• [Task goal] Using the records below, return exactly the lines from the one containing "Given: Click the blue verified badge" through the last, and omit pictures.

• [Input data]

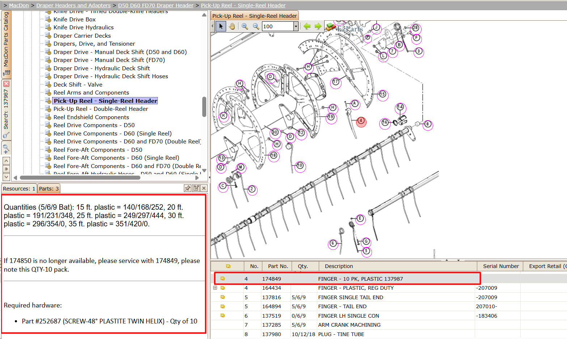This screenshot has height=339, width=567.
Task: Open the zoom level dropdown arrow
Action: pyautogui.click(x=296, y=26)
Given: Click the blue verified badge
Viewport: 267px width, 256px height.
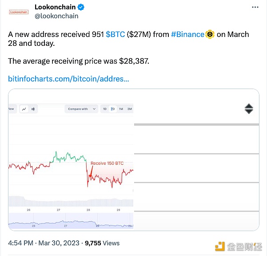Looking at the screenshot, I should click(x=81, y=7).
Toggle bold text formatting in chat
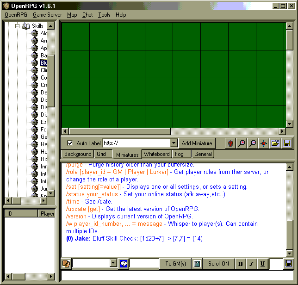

• [Finished task]
Given: Click the blue verified badge
Viewport: 267px width, 256px height.
Looking at the screenshot, I should click(x=81, y=7).
Toggle bold text formatting in chat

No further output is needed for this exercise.